■ **Data**:
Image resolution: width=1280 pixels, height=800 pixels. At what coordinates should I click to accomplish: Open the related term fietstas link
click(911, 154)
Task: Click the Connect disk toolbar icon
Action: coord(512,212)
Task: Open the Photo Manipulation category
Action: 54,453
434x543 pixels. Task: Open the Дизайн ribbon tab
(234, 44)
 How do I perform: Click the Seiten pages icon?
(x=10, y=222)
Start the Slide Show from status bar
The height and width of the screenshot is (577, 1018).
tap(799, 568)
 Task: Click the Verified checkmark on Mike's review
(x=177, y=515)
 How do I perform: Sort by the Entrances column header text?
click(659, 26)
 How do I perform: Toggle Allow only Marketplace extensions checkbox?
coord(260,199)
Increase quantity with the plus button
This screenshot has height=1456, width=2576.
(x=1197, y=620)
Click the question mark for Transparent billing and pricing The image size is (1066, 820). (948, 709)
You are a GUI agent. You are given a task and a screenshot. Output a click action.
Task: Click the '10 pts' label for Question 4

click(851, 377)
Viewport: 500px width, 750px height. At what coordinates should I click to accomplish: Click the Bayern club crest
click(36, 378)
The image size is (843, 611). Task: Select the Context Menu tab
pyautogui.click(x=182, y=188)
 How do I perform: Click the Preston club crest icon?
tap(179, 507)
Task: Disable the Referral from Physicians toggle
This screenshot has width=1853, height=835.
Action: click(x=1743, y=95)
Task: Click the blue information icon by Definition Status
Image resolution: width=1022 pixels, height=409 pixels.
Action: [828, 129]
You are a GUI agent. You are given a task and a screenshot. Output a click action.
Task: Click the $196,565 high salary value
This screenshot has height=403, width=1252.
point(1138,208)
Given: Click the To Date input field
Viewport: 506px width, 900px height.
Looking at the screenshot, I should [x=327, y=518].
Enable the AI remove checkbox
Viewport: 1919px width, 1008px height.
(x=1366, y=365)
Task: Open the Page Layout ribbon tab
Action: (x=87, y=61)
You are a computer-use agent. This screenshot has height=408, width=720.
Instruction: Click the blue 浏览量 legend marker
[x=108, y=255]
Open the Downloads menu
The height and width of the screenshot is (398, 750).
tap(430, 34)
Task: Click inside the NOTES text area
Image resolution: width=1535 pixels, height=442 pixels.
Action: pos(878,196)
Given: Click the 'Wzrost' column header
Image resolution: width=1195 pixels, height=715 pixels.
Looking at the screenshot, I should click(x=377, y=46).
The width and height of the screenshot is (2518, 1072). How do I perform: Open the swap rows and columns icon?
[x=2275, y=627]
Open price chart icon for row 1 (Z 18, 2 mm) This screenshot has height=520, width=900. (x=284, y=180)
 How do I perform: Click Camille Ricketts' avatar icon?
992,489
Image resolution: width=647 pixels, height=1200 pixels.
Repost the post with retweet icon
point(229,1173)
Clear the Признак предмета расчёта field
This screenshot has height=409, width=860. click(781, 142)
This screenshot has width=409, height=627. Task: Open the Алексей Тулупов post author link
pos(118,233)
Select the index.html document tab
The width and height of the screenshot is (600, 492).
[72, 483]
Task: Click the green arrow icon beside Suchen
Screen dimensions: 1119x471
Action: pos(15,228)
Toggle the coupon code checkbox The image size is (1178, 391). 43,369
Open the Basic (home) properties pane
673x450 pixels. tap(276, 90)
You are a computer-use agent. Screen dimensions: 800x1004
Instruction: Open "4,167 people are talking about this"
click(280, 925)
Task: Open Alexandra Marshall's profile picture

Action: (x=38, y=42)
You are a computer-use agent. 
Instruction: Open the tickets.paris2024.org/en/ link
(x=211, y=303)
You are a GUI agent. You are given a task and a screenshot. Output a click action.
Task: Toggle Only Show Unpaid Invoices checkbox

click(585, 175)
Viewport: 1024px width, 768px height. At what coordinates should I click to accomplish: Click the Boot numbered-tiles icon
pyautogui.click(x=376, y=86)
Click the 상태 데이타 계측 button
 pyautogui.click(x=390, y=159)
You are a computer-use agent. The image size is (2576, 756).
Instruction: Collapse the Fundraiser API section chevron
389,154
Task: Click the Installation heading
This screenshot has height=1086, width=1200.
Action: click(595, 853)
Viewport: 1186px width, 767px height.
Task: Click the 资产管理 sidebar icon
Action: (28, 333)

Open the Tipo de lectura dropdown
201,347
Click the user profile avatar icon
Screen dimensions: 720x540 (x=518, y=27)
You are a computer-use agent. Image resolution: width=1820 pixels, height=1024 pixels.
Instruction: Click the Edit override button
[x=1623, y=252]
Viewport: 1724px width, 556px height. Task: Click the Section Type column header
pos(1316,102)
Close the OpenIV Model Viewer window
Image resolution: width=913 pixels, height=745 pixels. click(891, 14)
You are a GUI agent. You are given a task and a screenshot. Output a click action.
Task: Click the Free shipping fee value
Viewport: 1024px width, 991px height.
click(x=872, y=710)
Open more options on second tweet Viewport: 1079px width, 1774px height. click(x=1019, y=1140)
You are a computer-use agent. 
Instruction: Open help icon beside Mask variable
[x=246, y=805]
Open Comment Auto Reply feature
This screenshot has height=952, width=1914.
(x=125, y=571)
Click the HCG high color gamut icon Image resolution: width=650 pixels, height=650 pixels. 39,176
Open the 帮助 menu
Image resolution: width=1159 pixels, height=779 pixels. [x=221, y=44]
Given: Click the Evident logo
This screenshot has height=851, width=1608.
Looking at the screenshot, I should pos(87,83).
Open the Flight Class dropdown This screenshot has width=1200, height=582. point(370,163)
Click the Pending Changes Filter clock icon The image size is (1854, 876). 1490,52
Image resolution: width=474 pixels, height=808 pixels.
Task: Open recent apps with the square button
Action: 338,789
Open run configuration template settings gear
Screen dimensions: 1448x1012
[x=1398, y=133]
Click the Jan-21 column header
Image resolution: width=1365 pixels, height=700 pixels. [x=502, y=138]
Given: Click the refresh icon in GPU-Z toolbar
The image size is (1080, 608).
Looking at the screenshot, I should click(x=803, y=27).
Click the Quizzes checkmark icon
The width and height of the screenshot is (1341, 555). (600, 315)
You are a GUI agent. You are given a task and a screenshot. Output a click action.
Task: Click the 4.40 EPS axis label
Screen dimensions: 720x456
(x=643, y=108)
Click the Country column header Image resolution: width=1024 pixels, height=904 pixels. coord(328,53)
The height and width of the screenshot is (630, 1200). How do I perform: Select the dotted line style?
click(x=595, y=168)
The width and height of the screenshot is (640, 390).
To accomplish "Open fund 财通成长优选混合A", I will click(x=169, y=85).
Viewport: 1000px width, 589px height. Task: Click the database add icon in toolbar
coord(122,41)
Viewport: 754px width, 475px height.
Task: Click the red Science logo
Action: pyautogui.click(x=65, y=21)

■ **Task instructions**:
Using the data above, reproduce exactly the lines from the line that contains "Image resolution: width=1022" through the line that contains "Open price chart", including both.

■ **Output for this exercise**:
Image resolution: width=1022 pixels, height=409 pixels.
Action: [828, 129]
You are a GUI agent. You are given a task and a screenshot. Output a click action.
Task: Click the $196,565 high salary value
This screenshot has height=403, width=1252.
point(1138,208)
Given: Click the To Date input field
Viewport: 506px width, 900px height.
Looking at the screenshot, I should [x=327, y=518].
Enable the AI remove checkbox
Viewport: 1919px width, 1008px height.
(x=1366, y=365)
Task: Open the Page Layout ribbon tab
Action: (x=87, y=61)
You are a computer-use agent. This screenshot has height=408, width=720.
Instruction: Click the blue 浏览量 legend marker
[x=108, y=255]
Open the Downloads menu
The height and width of the screenshot is (398, 750).
tap(430, 34)
Task: Click inside the NOTES text area
Image resolution: width=1535 pixels, height=442 pixels.
Action: pos(878,196)
Given: Click the 'Wzrost' column header
Image resolution: width=1195 pixels, height=715 pixels.
Looking at the screenshot, I should click(x=377, y=46).
The width and height of the screenshot is (2518, 1072). How do I perform: Open the swap rows and columns icon?
[x=2275, y=627]
Open price chart icon for row 1 (Z 18, 2 mm) This screenshot has height=520, width=900. (x=284, y=180)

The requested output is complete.